-- Provided text --
==============================
# Need new 2-stage Blower Advice



## shad951 (Aug 20, 2015)

Hi All,

New to the forum and need some advice on a couple 2-stage blowers I am looking at. I have a flat 8 car concrete drive and couple sidewalks to clean. My current 8 yr old single stage Toro barely made it through my last winter and I have been getting the itch to move into a 2-stage. Here are the three I am looking at:
1) Toro Powermax HD OHXE 265 cc engine, 26" wide cut, Quick Stick chute control. Heated hand warmers. 3 yr warranty with 1 free thrown in by Toro for 4 yr total. Local dealer has it priced at $1499

2) Ariens Platinum 24 SHO 369 cc engine, 24" wide cut. Quick chute turn. Heated hand warmers. 3 yr warranty with 2 free thrown in by Ariens for a total of 5 years. $1499 at local dealer,

I realize they both have different cutting widths and the Ariens has a bigger motor. The chute control on the Toro looks it may be a little better design but the one on the Ariens seems way more robust. Would appreciate all thoughts on my 2 choices or if there are other choices let me know. Thank!!


----------



## sscotsman (Dec 8, 2010)

Im sure they are both fine machines..
Honda, Ariens and Toro are generally considered the "top three" for snowblower quality and reputation. One thing that would be a tie breaker for me, others might not care:

1. The Ariens is still made in the USA.
2. Toro moved all their 2-stage production to Mexico a few years ago.

(both now have Chinese engines, so that evens out.)

So the Ariens is made in the USA, with a Chinese engine.
and the Toro is made in Mexico, with a Chinese engine.

Scot


----------



## GustoGuy (Nov 19, 2012)

How much snowfall do you average every year? and how often do you get a foot or greater of accumulation of snow? I have never owned a single stage machine and we average about 70 Inches of snow per winter season except for last year when Boston got all of our snow. Both machines are fine machines with the horsepower advantage going to the Ariens Platinum. Remember there is no replacement for displacement. Since you have a good size driveway I would choose the machine with the most horsepower. Ariens also makes Snow Tek series of snowblowers for the budget minded up to the commercial grade blowers so you can't go wrong with either machine but as Scott said at least Ariens still builds all it machines here in the USA in Wisconsin so Ariens would be my first choice if I was looking getting a new machine.


----------



## bwdbrn1 (Nov 24, 2010)

Welcome to the forum, glad to have you join us.

Looks like you've done some homework on those machines, both of which are good ones. I'm guessing that you have visited the dealers to check them out. Have they given you the opportunity to run them around their lot to see how they actually feel to you?


----------



## Cardo111 (Feb 16, 2015)

These are very comparable models and you seem to be looking in the right direction. Toro and my local dealer told me that the 926 HD you mention is no longer being made, replaced by the 928 HD. I would have wanted the smaller cutting width with this smaller Loncin made 265cc engine. However In the reviews that I have read nobody seems to complain about the Toro being underpowered.
==============================
-- Extracted information --
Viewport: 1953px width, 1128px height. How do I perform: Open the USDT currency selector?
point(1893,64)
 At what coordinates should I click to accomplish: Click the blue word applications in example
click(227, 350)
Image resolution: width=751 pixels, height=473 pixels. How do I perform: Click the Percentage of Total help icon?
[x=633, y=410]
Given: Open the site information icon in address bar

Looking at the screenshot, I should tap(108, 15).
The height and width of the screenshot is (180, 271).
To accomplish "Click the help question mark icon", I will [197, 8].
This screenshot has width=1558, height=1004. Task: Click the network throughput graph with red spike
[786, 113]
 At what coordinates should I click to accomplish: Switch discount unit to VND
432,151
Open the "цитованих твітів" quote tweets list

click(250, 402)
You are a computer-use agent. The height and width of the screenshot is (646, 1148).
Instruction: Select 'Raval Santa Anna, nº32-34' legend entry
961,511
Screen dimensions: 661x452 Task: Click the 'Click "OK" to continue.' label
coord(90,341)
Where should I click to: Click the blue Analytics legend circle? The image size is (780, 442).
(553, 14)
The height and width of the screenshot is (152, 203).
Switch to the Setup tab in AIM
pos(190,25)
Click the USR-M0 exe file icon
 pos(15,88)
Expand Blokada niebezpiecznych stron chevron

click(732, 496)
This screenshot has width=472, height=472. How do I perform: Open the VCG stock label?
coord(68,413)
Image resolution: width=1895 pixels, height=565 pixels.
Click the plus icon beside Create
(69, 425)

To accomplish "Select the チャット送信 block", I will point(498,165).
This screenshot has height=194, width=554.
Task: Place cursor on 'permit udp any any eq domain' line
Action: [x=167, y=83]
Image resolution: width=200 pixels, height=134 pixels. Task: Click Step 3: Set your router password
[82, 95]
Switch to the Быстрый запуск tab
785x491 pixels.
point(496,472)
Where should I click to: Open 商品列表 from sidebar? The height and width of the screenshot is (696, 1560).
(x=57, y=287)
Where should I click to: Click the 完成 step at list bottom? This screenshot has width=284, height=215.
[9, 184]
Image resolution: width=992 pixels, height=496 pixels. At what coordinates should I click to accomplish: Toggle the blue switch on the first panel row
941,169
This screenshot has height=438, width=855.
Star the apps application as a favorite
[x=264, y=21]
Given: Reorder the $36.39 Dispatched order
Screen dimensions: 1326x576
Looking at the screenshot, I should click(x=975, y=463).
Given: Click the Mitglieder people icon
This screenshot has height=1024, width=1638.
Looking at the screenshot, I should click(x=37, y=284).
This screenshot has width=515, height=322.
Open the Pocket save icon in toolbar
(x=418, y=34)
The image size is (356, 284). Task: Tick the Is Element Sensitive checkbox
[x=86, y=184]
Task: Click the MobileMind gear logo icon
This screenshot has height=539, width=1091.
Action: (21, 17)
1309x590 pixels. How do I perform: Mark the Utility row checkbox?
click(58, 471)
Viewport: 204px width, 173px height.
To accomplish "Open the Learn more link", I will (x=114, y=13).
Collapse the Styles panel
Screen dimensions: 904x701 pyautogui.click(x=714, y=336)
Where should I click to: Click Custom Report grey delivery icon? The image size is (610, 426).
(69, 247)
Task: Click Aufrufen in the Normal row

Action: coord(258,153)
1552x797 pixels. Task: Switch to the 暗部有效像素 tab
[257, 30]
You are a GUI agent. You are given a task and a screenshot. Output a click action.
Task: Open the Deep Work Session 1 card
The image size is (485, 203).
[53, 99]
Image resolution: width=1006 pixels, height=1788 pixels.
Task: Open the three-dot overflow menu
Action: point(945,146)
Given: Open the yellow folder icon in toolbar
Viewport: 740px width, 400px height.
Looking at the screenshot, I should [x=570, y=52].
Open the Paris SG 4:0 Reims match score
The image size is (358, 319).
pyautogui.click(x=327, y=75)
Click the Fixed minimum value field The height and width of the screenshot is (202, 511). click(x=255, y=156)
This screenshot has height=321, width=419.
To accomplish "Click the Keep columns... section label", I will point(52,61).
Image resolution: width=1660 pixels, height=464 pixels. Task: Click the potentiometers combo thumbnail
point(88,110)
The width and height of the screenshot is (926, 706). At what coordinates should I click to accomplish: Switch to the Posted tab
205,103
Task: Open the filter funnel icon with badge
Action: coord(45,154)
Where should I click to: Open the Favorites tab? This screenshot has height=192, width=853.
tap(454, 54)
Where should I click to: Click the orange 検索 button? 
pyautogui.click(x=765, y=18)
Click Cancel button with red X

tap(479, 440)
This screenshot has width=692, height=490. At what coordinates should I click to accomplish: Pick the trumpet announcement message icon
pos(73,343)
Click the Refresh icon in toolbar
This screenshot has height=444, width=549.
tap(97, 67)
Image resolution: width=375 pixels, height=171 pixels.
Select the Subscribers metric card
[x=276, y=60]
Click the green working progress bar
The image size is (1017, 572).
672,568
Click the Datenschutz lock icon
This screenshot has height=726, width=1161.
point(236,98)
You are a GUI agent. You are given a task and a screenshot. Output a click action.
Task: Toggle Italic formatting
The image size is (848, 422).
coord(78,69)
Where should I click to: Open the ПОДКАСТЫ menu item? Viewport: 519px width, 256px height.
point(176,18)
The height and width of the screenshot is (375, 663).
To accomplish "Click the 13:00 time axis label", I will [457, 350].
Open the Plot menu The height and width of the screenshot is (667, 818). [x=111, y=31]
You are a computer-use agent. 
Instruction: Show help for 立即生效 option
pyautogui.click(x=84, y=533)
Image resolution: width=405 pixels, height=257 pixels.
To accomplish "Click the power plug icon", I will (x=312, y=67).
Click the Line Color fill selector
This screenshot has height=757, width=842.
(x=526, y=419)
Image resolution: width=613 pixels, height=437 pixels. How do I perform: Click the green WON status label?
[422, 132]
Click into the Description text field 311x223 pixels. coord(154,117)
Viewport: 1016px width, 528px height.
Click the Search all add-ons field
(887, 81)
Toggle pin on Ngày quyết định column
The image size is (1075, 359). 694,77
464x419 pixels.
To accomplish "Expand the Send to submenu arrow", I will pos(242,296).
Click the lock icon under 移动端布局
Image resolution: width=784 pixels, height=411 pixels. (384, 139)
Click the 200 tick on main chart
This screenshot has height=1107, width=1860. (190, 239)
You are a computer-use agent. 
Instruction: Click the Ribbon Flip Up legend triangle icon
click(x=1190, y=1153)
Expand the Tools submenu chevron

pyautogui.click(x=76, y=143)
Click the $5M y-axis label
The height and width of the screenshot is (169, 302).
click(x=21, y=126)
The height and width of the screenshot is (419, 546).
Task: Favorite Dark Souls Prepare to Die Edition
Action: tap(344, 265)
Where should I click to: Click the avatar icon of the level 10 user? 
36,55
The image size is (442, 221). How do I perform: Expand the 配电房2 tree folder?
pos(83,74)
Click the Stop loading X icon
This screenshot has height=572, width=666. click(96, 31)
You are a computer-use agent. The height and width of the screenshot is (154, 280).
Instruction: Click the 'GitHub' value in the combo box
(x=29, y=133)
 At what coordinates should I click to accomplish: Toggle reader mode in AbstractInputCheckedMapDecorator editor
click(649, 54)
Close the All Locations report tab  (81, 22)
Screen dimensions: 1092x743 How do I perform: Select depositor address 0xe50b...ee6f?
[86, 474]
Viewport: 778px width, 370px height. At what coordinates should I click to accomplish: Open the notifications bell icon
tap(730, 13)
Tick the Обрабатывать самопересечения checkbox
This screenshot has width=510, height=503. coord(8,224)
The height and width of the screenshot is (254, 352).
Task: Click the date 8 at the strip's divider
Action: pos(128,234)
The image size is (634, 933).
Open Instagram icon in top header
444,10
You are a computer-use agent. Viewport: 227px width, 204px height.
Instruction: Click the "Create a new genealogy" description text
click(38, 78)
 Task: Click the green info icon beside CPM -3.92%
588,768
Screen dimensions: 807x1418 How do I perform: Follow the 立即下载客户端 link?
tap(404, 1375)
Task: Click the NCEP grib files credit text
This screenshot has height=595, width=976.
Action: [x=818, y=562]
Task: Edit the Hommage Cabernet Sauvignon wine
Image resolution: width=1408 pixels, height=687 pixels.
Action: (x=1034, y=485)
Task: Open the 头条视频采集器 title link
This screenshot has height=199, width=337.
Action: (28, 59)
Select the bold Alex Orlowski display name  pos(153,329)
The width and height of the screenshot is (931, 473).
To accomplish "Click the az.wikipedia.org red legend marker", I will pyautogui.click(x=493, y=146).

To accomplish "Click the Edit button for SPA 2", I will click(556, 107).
==============================
-- Required work --
Continue the forum thread on choosing a two-stage snow blower, starting right after its final sentence.

-- Output of the exercise --
If you look at some of my posts on here you will see that I mentioned the wheel track on the Ariens being wider than the auger housing, that's what bothers me about the Platinum 24 but based on the reviews not many others. The Ariens does have a substantially larger engine over this Toro and IMHO their customer support is a notch above the rest. Additionally I do not like that the oil drain tube terminates on the side of the unit above the tire on the Toro/Loncin 265cc engine, it complicates routine maintenance.

That being said I have heard that the Toro is very well engineered with the anti-clog system handling all types of snow very well and that their Quick Stick is easier to use and more intuitive than the seemingly more substantial Ariens Quick Turn chute control. I hope this helps, good luck with whichever one you choose.


----------



## Kiss4aFrog (Nov 3, 2013)

Welcome to the forum Shad :welcome:

Please consider adding a location to your profile as where you are can make a difference in what the answer might be as in this case. Once added in your profile it will pop up when you post.

I'd likely go with the Toro because I'd like the bigger bucket and the extra year warranty isn't that meaningful to me since I do my own repairs. IF ... you're not very handy then the Ariens rises to the top of the list as it will give you an extra year of coverage, it's made in the USA and making one more pass to make up for the 2" isn't going to get you back inside that much sooner.

Either way you'll have a nice machine.


----------



## UNDERTAKER (Dec 30, 2013)

I would get the one with the larger cut. for that amount of space.* ALOHA from the paradise city.*


----------



## Bryan78 (Jan 10, 2015)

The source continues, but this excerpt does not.